The approximation of law is a unique obligation of membership in the European Union (EU). It means that countries aspiring to join the European Union must align their national laws, rules and procedures in order to give effect to the entire body of EU law contained in the acquis communautaire. The acquis communautaire includes the directives, regulations, and decisions adopted on the basis of the various Treaties which together make up the primary law of the European Union.
Currently, five countries (The former Yugoslav Republic of Macedonia, Iceland, Montenegro, Serbia and Turkey) are under negotiation for membership in the Union and three countries (Albania, Bosnia and Herzegovina and Kosovo) were promised the prospect of joining when they are ready. One of the requirements for accession to the European Union is that these applicant countries approximate their legislation to that of the acquis communautaire. One section of the acquis contains EU laws and regulations concerning the environment.

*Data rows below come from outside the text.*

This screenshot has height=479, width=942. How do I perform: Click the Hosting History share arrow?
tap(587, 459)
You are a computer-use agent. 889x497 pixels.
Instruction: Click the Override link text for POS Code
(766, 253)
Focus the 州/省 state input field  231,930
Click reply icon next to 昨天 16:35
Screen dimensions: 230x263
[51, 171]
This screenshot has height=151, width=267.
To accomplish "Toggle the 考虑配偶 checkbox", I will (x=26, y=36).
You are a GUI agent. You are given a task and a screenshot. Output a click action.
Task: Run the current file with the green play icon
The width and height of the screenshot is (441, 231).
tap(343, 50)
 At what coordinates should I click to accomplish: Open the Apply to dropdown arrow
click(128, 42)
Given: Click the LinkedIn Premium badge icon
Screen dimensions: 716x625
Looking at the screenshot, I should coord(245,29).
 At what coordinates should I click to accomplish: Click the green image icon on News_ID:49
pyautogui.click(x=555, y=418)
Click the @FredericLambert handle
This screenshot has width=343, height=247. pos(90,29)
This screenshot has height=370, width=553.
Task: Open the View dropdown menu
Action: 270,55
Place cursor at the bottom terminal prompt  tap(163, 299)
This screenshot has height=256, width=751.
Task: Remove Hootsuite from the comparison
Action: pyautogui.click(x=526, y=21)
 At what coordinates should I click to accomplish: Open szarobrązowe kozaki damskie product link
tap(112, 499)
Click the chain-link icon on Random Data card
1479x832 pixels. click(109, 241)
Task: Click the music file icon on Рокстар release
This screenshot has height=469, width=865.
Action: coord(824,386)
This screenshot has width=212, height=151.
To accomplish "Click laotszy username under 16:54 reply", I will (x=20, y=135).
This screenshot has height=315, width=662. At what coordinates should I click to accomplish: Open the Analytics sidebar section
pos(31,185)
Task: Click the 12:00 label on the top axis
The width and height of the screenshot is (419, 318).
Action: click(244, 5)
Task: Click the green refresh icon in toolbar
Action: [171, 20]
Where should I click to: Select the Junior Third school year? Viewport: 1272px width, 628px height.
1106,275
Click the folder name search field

The approximation is quite a difficult process because the existing legislation in many of the applicant countries is vastly different from European Union legislation. Standards between the applicants and the EU vary widely, and EU regulation of the environment covers a wider scope of issues. But failure by the applicant countries to properly approximate their environmental legislation, by focusing instead only on economic issues, may prevent a country from membership in the Union. Therefore successful approximation is necessary in order for accession to occur.
What is the approximation?
Applicant countries must approximate their legislation to resemble that of the European Union in all areas of the acquis, including the environmental chapter. Approximation is a difficult task that will require significant improvements and capital investments within the applicant countries. The goal of the approximation process is ensure 100 % compliance with the acquis “not just on paper, but also in fact.” To reinforce this requirement, the approximation process is typically seen as consisting of three elements:
Although countries have considerable discretion in choosing the most appropriate national mechanism to reflect Union environmental obligations, this discretion is limited in some respects by general principles of Union law.
Costs and benefits of compliance with the environmental acquis
The pre-accession period
The EU Acquis is driving West Balkans and Turkey environment institutions to adjust to a changing legal framework that has significant implications for the future scope and organization of their work. Institutional changes are part of a government-wide adjustment that expands the role of environmental protection, increases accountability, and demands improved communication on outputs and objectives of environment programs and investments.
During the short pre-accession period, these countries will have a small window to capture the benefits available before accession when political will for reform is the highest. This small window presents a onetime opportunity to adapt institutions systematically and access additional resources, guidance, and technical assistance before completing the stabilization and association process.
As the obligation to approximate continues after accession, the pre-accession approximation process becomes an opportunity for countries to organise their institutions and procedures and to train their staff for the daily processes and responsibilities of European Union law making, implementation and enforcement
- Patrick J. Kapios, Environmental Enlargement in the European Union: Approximation of the Acquis Communautaire and the challenges that it Presents for the Applicant Countries (Part of the Environmental Law Commons, and the International Law Commons)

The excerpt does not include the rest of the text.